Please transcribe each of the records exactly as given.

··· SUPPLIED DATA ···

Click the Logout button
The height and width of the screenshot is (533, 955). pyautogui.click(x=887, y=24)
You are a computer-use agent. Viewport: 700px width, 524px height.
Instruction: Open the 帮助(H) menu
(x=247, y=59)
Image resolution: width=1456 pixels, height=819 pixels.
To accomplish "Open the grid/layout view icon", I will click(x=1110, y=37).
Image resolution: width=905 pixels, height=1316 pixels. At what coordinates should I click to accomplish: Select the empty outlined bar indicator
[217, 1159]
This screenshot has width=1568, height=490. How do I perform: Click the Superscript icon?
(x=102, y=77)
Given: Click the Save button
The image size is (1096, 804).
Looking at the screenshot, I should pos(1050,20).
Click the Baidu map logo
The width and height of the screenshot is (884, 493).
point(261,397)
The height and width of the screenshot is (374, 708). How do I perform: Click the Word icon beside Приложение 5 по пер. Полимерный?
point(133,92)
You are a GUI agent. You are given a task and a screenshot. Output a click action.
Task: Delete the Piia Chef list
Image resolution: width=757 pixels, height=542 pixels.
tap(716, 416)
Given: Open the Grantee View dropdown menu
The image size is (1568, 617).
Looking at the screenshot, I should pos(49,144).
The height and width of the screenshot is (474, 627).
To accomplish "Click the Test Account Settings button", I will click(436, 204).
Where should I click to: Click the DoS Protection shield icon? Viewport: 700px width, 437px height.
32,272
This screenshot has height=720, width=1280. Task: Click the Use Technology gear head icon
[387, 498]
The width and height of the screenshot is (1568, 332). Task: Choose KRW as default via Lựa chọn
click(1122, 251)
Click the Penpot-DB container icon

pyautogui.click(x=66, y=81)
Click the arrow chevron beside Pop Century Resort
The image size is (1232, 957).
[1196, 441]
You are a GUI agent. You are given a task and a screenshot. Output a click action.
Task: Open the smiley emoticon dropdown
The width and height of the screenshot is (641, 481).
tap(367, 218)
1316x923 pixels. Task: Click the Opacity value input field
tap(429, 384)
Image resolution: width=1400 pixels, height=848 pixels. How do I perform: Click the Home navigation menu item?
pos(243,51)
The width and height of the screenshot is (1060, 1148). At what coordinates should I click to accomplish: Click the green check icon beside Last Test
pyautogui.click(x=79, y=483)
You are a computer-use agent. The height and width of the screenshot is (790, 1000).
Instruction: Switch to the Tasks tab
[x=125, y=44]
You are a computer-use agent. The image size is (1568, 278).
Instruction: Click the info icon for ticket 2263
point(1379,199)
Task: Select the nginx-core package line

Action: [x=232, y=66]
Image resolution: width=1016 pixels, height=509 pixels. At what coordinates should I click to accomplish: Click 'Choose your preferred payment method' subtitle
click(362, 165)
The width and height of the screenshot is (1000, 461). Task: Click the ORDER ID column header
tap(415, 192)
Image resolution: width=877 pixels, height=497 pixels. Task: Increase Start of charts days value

···

> _TASK RESPONSE_:
Click the Logout button
The height and width of the screenshot is (533, 955). pyautogui.click(x=887, y=24)
You are a computer-use agent. Viewport: 700px width, 524px height.
Instruction: Open the 帮助(H) menu
(x=247, y=59)
Image resolution: width=1456 pixels, height=819 pixels.
To accomplish "Open the grid/layout view icon", I will click(x=1110, y=37).
Image resolution: width=905 pixels, height=1316 pixels. At what coordinates should I click to accomplish: Select the empty outlined bar indicator
[217, 1159]
This screenshot has width=1568, height=490. How do I perform: Click the Superscript icon?
(x=102, y=77)
Given: Click the Save button
The image size is (1096, 804).
Looking at the screenshot, I should pos(1050,20).
Click the Baidu map logo
The width and height of the screenshot is (884, 493).
point(261,397)
The height and width of the screenshot is (374, 708). How do I perform: Click the Word icon beside Приложение 5 по пер. Полимерный?
point(133,92)
You are a GUI agent. You are given a task and a screenshot. Output a click action.
Task: Delete the Piia Chef list
Image resolution: width=757 pixels, height=542 pixels.
tap(716, 416)
Given: Open the Grantee View dropdown menu
The image size is (1568, 617).
Looking at the screenshot, I should pos(49,144).
The height and width of the screenshot is (474, 627).
To accomplish "Click the Test Account Settings button", I will click(436, 204).
Where should I click to: Click the DoS Protection shield icon? Viewport: 700px width, 437px height.
32,272
This screenshot has height=720, width=1280. Task: Click the Use Technology gear head icon
[387, 498]
The width and height of the screenshot is (1568, 332). Task: Choose KRW as default via Lựa chọn
click(1122, 251)
Click the Penpot-DB container icon

pyautogui.click(x=66, y=81)
Click the arrow chevron beside Pop Century Resort
The image size is (1232, 957).
[1196, 441]
You are a GUI agent. You are given a task and a screenshot. Output a click action.
Task: Open the smiley emoticon dropdown
The width and height of the screenshot is (641, 481).
tap(367, 218)
1316x923 pixels. Task: Click the Opacity value input field
tap(429, 384)
Image resolution: width=1400 pixels, height=848 pixels. How do I perform: Click the Home navigation menu item?
pos(243,51)
The width and height of the screenshot is (1060, 1148). At what coordinates should I click to accomplish: Click the green check icon beside Last Test
pyautogui.click(x=79, y=483)
You are a computer-use agent. The height and width of the screenshot is (790, 1000).
Instruction: Switch to the Tasks tab
[x=125, y=44]
You are a computer-use agent. The image size is (1568, 278).
Instruction: Click the info icon for ticket 2263
point(1379,199)
Task: Select the nginx-core package line

Action: [x=232, y=66]
Image resolution: width=1016 pixels, height=509 pixels. At what coordinates should I click to accomplish: Click 'Choose your preferred payment method' subtitle
click(362, 165)
The width and height of the screenshot is (1000, 461). Task: Click the ORDER ID column header
tap(415, 192)
Image resolution: width=877 pixels, height=497 pixels. Task: Increase Start of charts days value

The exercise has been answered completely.